The issue has also yet again brought into focus the larger issue of millions of Biharis migrating to various states in the country, due to the lack of adequate job opportunities back home. Three of those who died in the accident were youngsters from a village in the state.
“I have written to the urban development minister (S. Jaipal Reddy) to pay them compensation and give employment to at least one person from the families of those who died,” Hussain, who is an MP from Bhagalpur, to which three of the workers who were killed in the mishap belonged, told IANS.
He said he had initiated the process to identify workers from his constituency in Delhi and create a database of migrants to ensure he could help them in trouble.
Due to the lack of employment opportunities in Bihar, millions migrate to Delhi, Mumbai, Surat, Bangalore, parts of Assam, Jammu and Kashmir, Punjab, and Haryana in search of work.

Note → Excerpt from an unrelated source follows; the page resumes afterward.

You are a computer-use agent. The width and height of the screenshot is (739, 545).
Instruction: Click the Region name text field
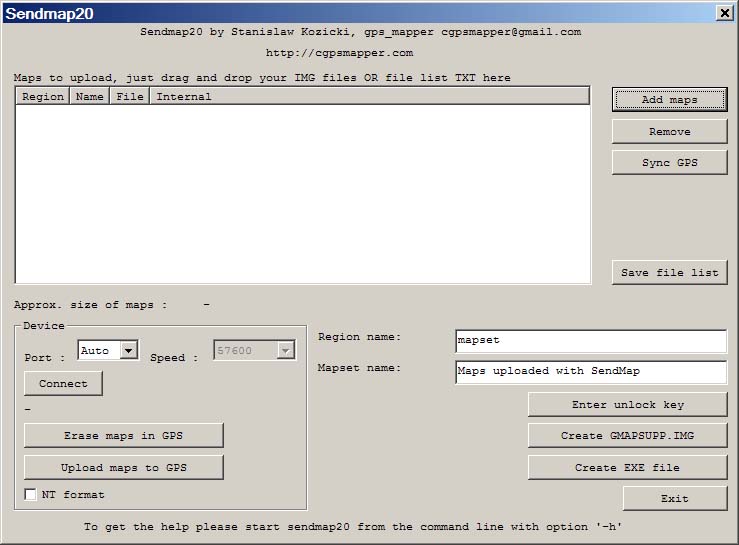tap(590, 341)
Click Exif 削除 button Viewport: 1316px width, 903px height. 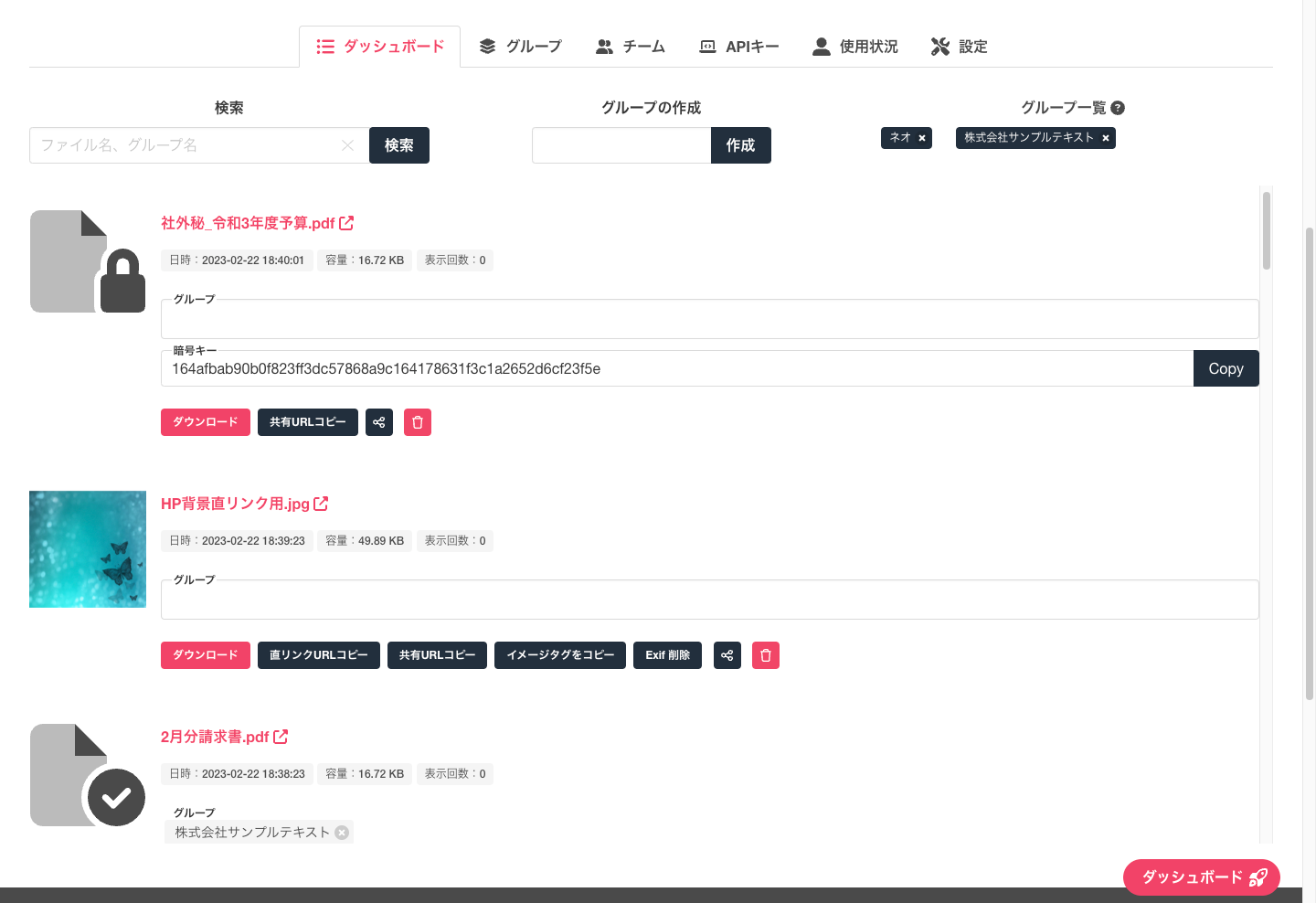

According to the 2001 census, more than 1.6 million people out of Bihar’s 8.2 crore population had migrated to other states. Most of them are landless farmers, poor workers and a large number of skilled labour from urban areas.
The migration of Bihari workers has been on for decades but it has increased in the last two decades. They had often been attacked in other states.
Bihari migrant workers have been targeted in Mumbai, Pune and Nashik in Maharashtra and in Assam in the last couple of months.
Census 1991 brought out an interesting trend. The population entering Bihar was 364,337 and that exiting the state was more than three times higher at 1,226,839.
When told that a newspaper report quoted the villagers of Lattipur in Bhagalpur district blaming him and the state government for having failed to provide employment opportunities back home, Hussain said migration from Bihar was “a larger issue”.
The three deceased workers – Pappu Yadav, 25, Amit Yadav, 25, and Niranjan Yadav, 18 – are from Lattipur, which sends hundreds across the country for jobs.
Hussain was quick to clarify that this village was not part of his constituency earlier and had been included in the April-May elections after delimitation.
The former central minister said checking migration should be a joint effort of the state government and the central government.
“This is why we are asking the centre to provide a special package for the state. Since I come from the ruling NDA (National Democratic Alliance) in Bihar, I am not saying it is not my government’s responsibility to check migration,” he added.